**Supplied data:**
────────────────────
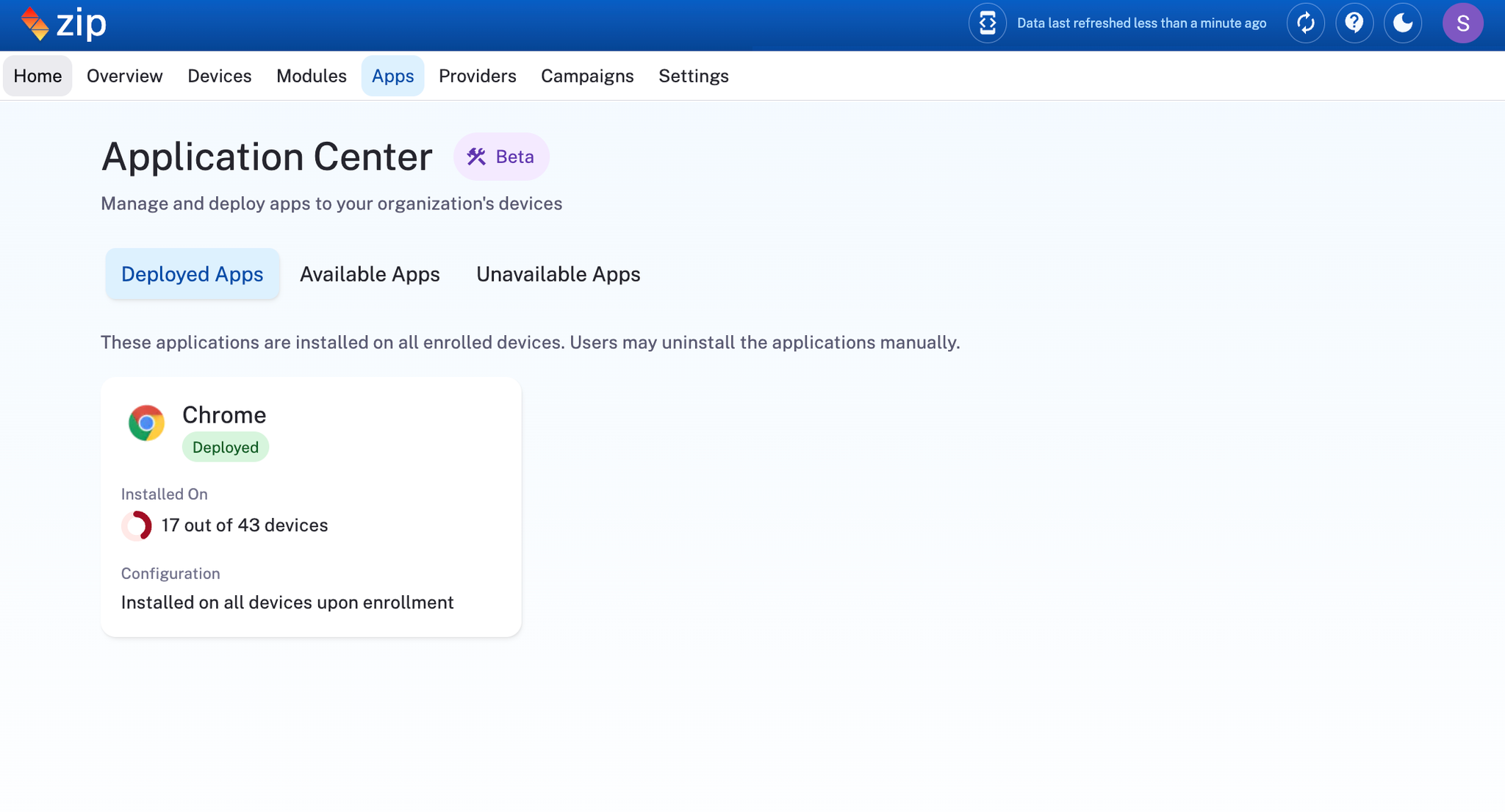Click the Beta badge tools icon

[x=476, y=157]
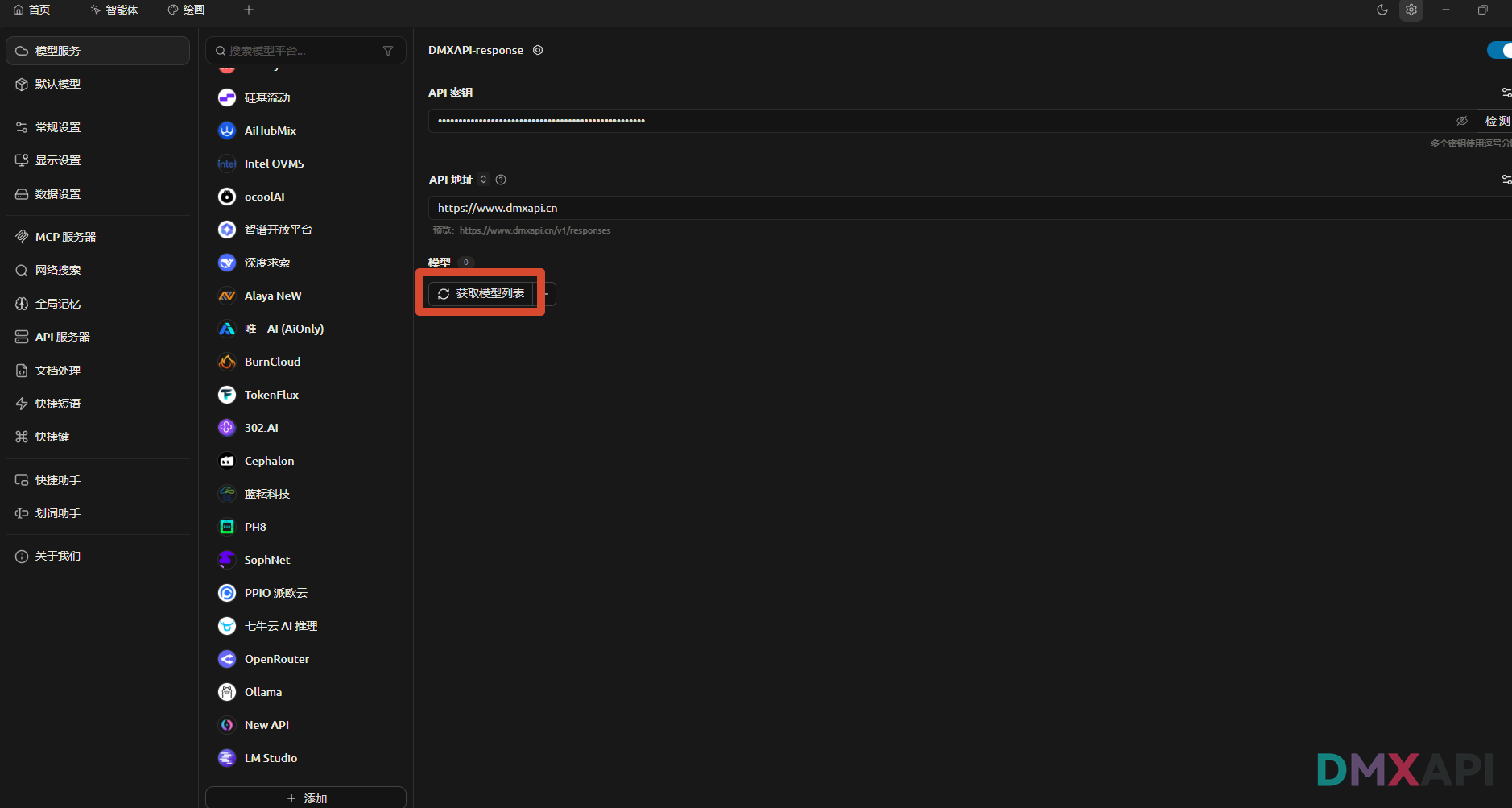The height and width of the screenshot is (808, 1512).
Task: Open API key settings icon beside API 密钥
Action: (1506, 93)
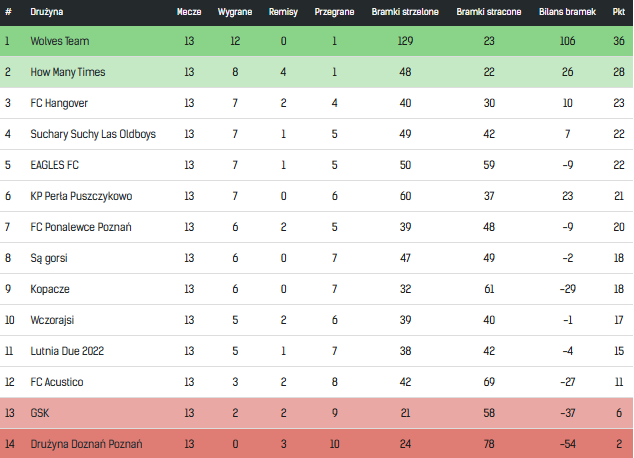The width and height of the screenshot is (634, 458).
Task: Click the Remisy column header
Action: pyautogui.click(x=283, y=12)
────────────────────
**Aim:** Transcribe every line of the records above exactly, and leave the pictures out of your answer.

**Solution below:**
Click the Beta badge tools icon

[x=476, y=157]
The height and width of the screenshot is (808, 1512).
Task: Open API key settings icon beside API 密钥
Action: (1506, 93)
The width and height of the screenshot is (634, 458).
Task: Click the Remisy column header
Action: pyautogui.click(x=283, y=12)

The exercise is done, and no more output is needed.